5 Afghan men hanged for gang-rape
Thursday, 9 October 2014
KABUL, Oct 8 (AFP): Five Afghan men were hanged on Wednesday for the gang rape of four women despite the United Nations and human rights groups criticising the trial and calling for new president Ashraf Ghani to stay the executions.
The brutal attack in Paghman, outside Kabul, provoked a national outcry with many Afghans demanding the men be hanged, and then-president Hamid Karzai signed their death sentences shortly before leaving office last week.

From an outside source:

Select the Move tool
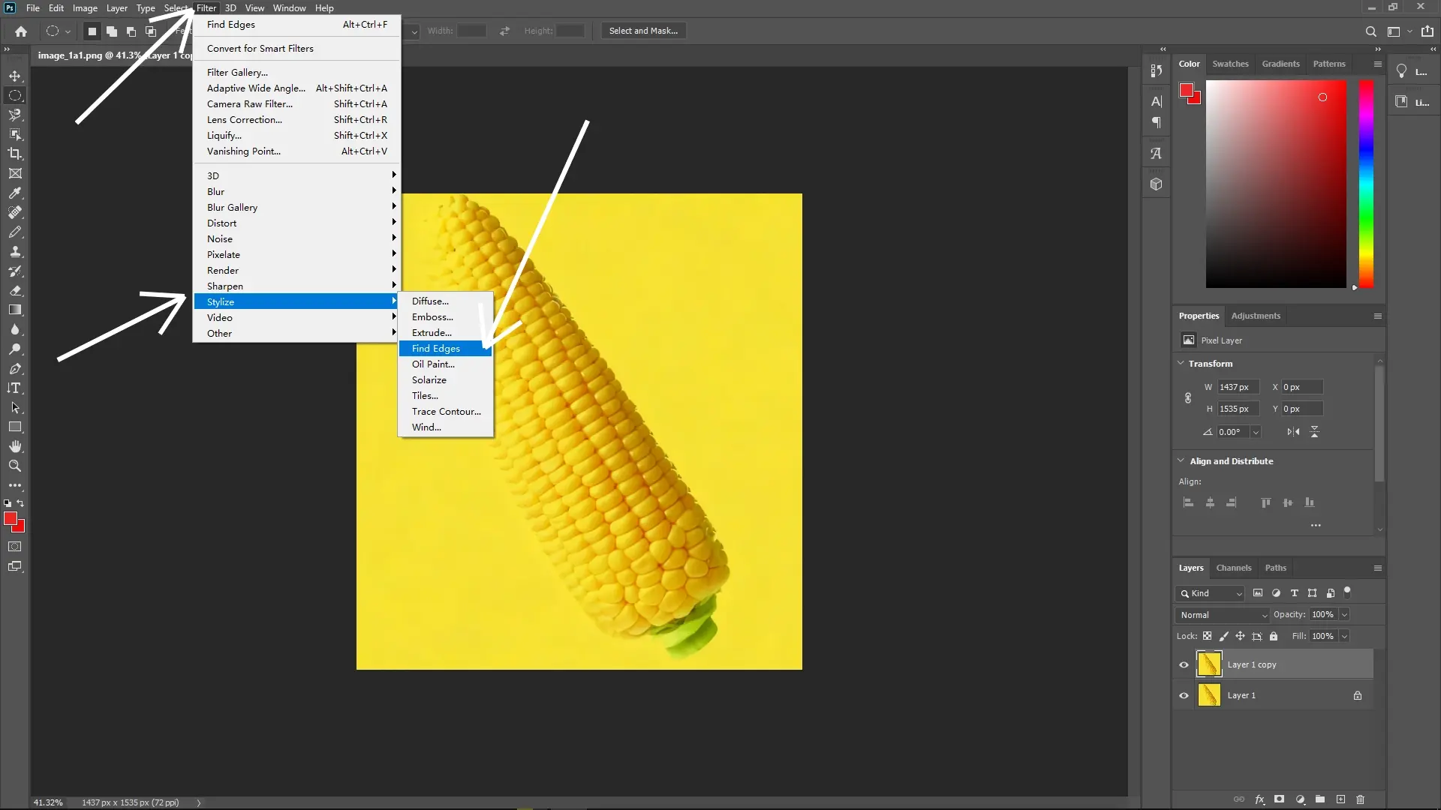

"Five men in connection to the Paghman incident and one other big criminal were executed this afternoon," Rahmatullah Nazari, the deputy attorney general, told the news agency.

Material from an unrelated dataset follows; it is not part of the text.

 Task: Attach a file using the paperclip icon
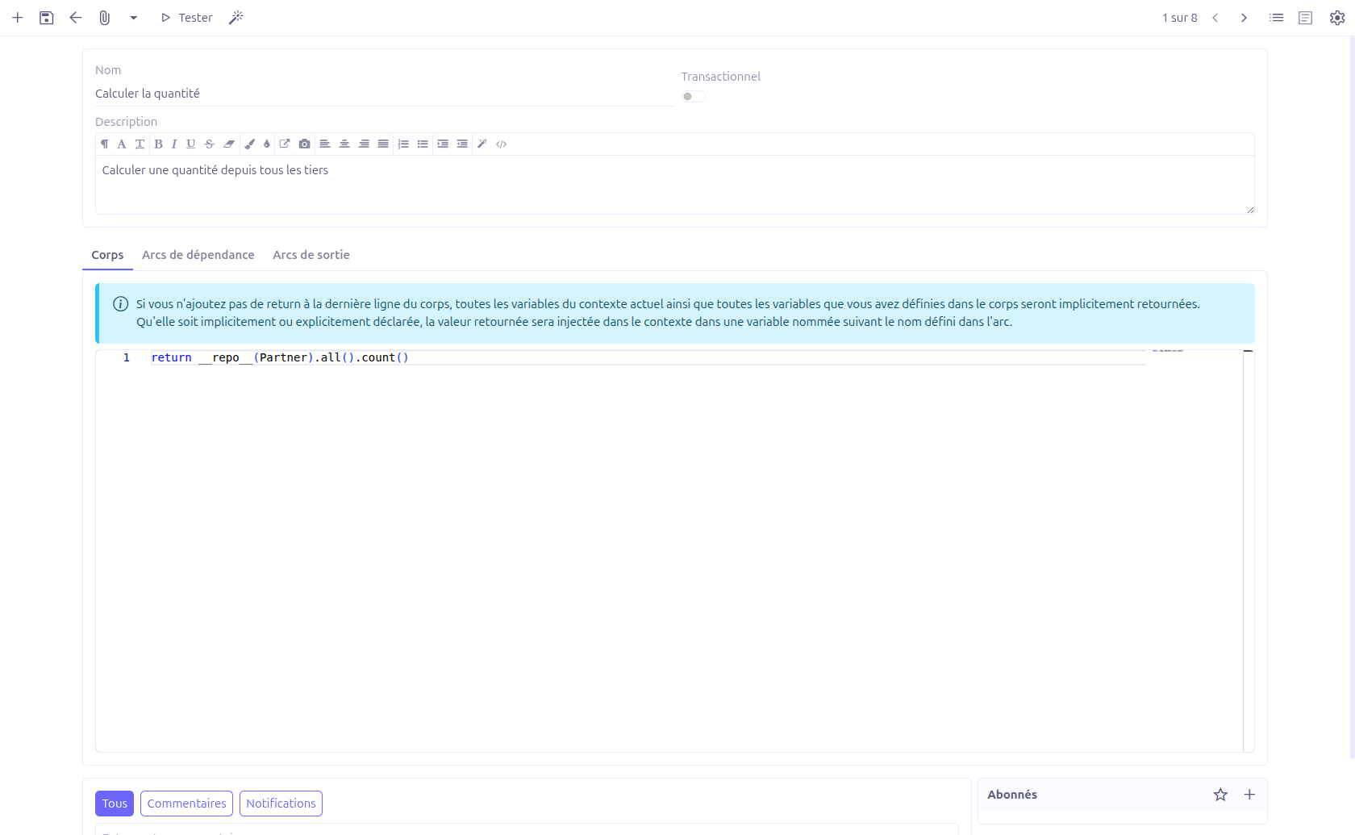pos(104,17)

There was no immediate comment from the office of President Ghani, who faced strong public pressure to not stay the executions after he came to power on August 29.
"The court's verdict has been implemented and all the convicts have been executed-five from the Paghman case, plus Habib Istalifi, who was head of a notorious kidnapping gang," the attorney general's chief of staff Atta Mohammad Noori told AFP.
The men were executed in Pul-e-Charkhi prison near Kabul.
Franz-Michael Mellbin, the EU ambassador in Kabul, strongly criticised the hangings, and questioned Ghani's failure to intervene.